#### [PROVIDED PASSAGE]

October 8, 2009 – Travel Day
This day was very short because as we flew to Rome we lost 8 hours making this day the shortest I have ever experienced, only a measly 16 hours! We flew from Rapid City, SD to Minneapolis/St. Paul, MN to Amsterdam, Netherlands to Rome, Italy. By the time we got into Amsterdam it was 6am (on October 9th) but only 10pm Rapid City time (on October 8th) so I wasn’t tired at all. On the flight from Amsterdam to Rome I crashed though and slept for most of the 2 hours plane ride.
October 9, 2009 – Such a looooong day
In order to help our bodies adjust to the new time, we made this day a full day. We flew into Rome around midday, then delivered our bags to the Convent where we were staying and walked to an ATM to get some Euros for the week.
On this day we went and saw some of the following:
The Piazza Navona – A large open area with street vendors that was once a race track (circus) during the Empire.
Musei Capitolini – This is a two building museum on the Capitoline Hill. The museums are filled with Roman sculptures, some mosaics and paintings.
I also made a new special friend on that day, Nicholas. He was the 9 month old that came with his parents, Bob and Rebecca. I carried him around the ruins somewhat and it was cool showing him the world. He also really liked candles so when we went into one of the churches after viewing the ruins, Nick and I lit a prayer candle for “everyone back home” so if you are reading this, Nick and I prayed for you!
We stopped by the Trevi Fountain on our walk that afternoon. This is the famous fountain that guarantees your return to Rome if you throw a coin in. I threw in a couple…so maybe I’ll come back more than once?? 😉
We got to tour the Castle of San Angelo on this day. That was a cool place. This was the mausoleum of the Emperor Hadrian. It was gradually transformed into a fortress and was used by the popes from time to time for security. There is a passageway that connects the castle to the Vatican.

#### [DATA PROVIDED]
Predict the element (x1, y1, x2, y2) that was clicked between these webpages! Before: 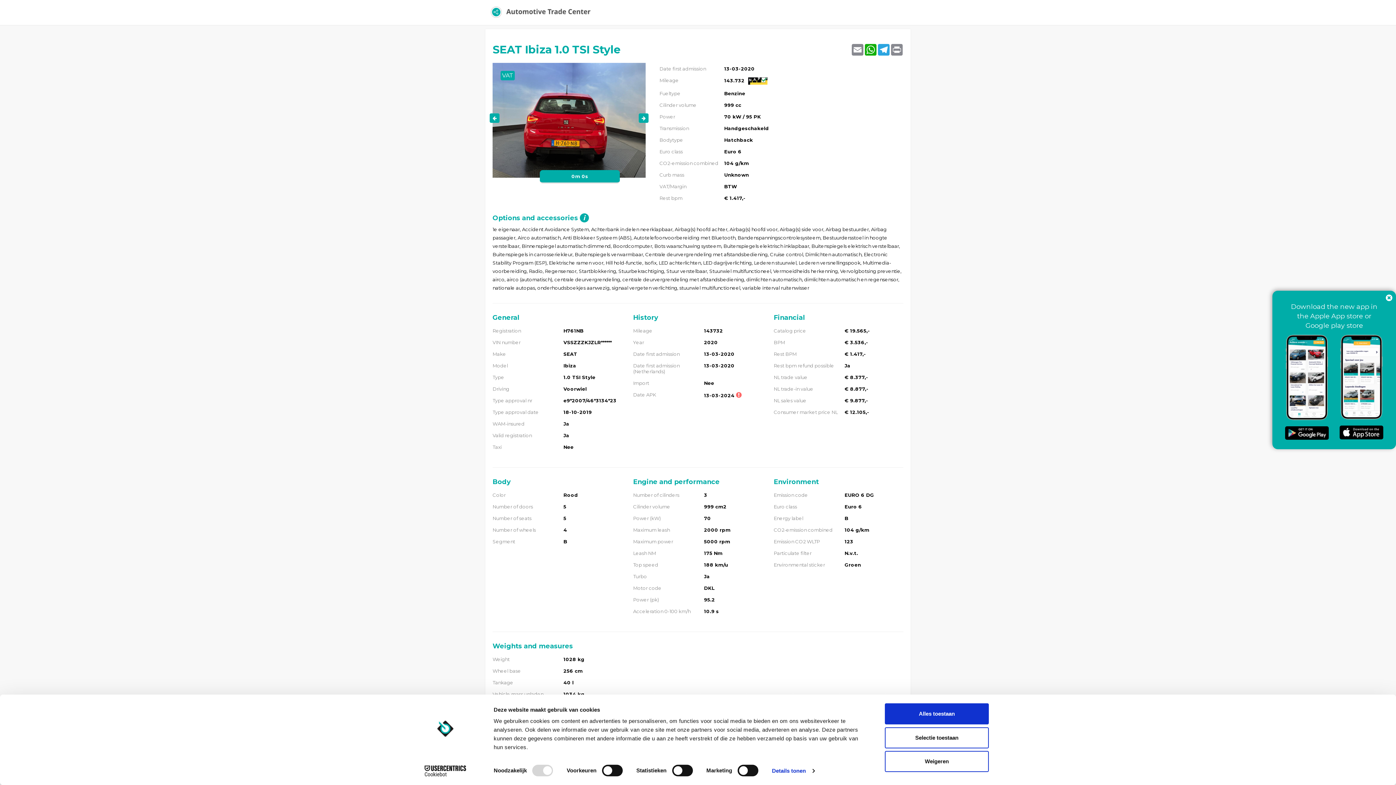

#### [SET PROBLEM 1]
Reproduce the Rome travel diary from "October 8, 2009" up to and including "for the week.", word for word.
#### [SET PROBLEM 2]
Answer these questions from the Rome travel diary:
(a) How many hours long was October 8 for the writer?
(b) How old was Nicholas?
(c) Whose mausoleum was the Castle of San Angelo?
#### [SET PROBLEM 3]
In the Rome travel diary, list in order every place on the flight route from the start of the trip to its end.

#### [RIGHT ANSWER 1]
October 8, 2009 – Travel Day
This day was very short because as we flew to Rome we lost 8 hours making this day the shortest I have ever experienced, only a measly 16 hours! We flew from Rapid City, SD to Minneapolis/St. Paul, MN to Amsterdam, Netherlands to Rome, Italy. By the time we got into Amsterdam it was 6am (on October 9th) but only 10pm Rapid City time (on October 8th) so I wasn’t tired at all. On the flight from Amsterdam to Rome I crashed though and slept for most of the 2 hours plane ride.
October 9, 2009 – Such a looooong day
In order to help our bodies adjust to the new time, we made this day a full day. We flew into Rome around midday, then delivered our bags to the Convent where we were staying and walked to an ATM to get some Euros for the week.

#### [RIGHT ANSWER 2]
(a) 16 hours
(b) 9 months
(c) The Emperor Hadrian's

#### [RIGHT ANSWER 3]
Rapid City, SD
Minneapolis/St. Paul, MN
Amsterdam, Netherlands
Rome, Italy